#### Estratto selezionato

Non deve nemmeno sorprendere il principio della conservazione degli organi assembleari: prima di spirare definitivamente, un organo fa tutto il possibile per tutelarsi e strappare attimi di vita. Ciò comporta che i diretti interessati, deputati e senatori, a meno di avere la certezza (quantomai evanescente in politica) di una riconferma, faranno di tutto per rimanere in carica il più possibile. Anche il presidente della Repubblica, nell’esercizio delle sue funzioni di garante del sistema politico-istituzionale, cerca di preservare il funzionamento degli altri organi costituzionali, non ultime le due camere: lo scioglimento è, quasi sempre, l’extrema-ratio.

Parlamento, governo ed elettorato: un legame sempre più sbiadito
Tuttavia, lo spauracchio del voto ha un grande limite: sminuisce e svilisce il momento cruciale della democrazia. Specie in una repubblica parlamentare, in cui l’unico organo ad essere eletto direttamente dai cittadini è proprio il Parlamento, le elezioni assumono un significato fondamentale. Negli ultimi anni il governo, e quindi il presidente del Consiglio, sono stati espressione di accordi tra “nemici giurati” e voltafaccia più o meno clamorosi: nulla di tutto questo era stato sottoposto agli elettori. Nulla di incostituzionale, certo: ma è innegabile che nel corso degli anni la legislatura si sia incartata su se stessa, producendo soluzioni bizantine difficilmente leggibili per il grande pubblico, diverso dagli addetti ai lavori giornalistici e politici. Il Parlamento di oggi è una fotografia molto sbiadita di quello uscito dalle urne del 2018. Questo è fisiologico, man mano che ci si allontana dalle elezioni si ha una graduale perdita di rappresentatività dell’assemblea rispetto all’elettorato, ma è innegabile che con centinaia di cambi di casacca e ben tre governi si sia raggiunto un limite. Il governo Draghi, composto da quasi tutti i partiti, rappresentava l’ultimo tentativo di mettere in sicurezza questa legislatura.

Una campagna elettorale sotto gli ombrelloni: una scelta obbligata?
Adesso il paracadute contro lo scioglimento anticipato delle camere non si è aperto e si voterà il 25 settembre, diversi mesi prima della scadenza naturale della legislatura prevista per la primavera del 2023. Anche stavolta, non sono mancati i tentativi di – legittima – drammatizzazione della caduta del governo. Alla fine, ha prevalso la necessità di un ritorno alle urne ma tale alternativa è stata trattata con fastidio, quasi come se il voto fosse un adempimento burocratico necessario ma di cui si farebbe fatto volentieri a meno. L’indicazione del 25 settembre è stata giustificata con l’esigenza di limitare il più possibile i danni di un governo azzoppato e garantire l’approvazione, da parte del nuovo Parlamento, della legge di bilancio entro la fine dell’anno.

########
#### Record

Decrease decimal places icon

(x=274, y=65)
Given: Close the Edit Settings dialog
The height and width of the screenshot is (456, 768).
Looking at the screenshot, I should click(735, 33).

########

• [Obiettivo dichiarato A]:
Rispondi alle domande sull'estratto dedicato allo scioglimento delle camere:
(i) Da quali elezioni era uscito il Parlamento di cui quello odierno è definito «una fotografia molto sbiadita»?
(ii) Quale governo rappresentava l'ultimo tentativo di mettere in sicurezza la legislatura?
(iii) In quale data si voterà?
• [Obiettivo dichiarato B]: Duplica tutti i record riga per riga, senza alcuna modifica.

• [Risultato atteso A]:
(i) Dalle elezioni del 2018.
(ii) Il governo Draghi.
(iii) Il 25 settembre.

• [Risultato atteso B]:
Decrease decimal places icon

(x=274, y=65)
Given: Close the Edit Settings dialog
The height and width of the screenshot is (456, 768).
Looking at the screenshot, I should click(735, 33).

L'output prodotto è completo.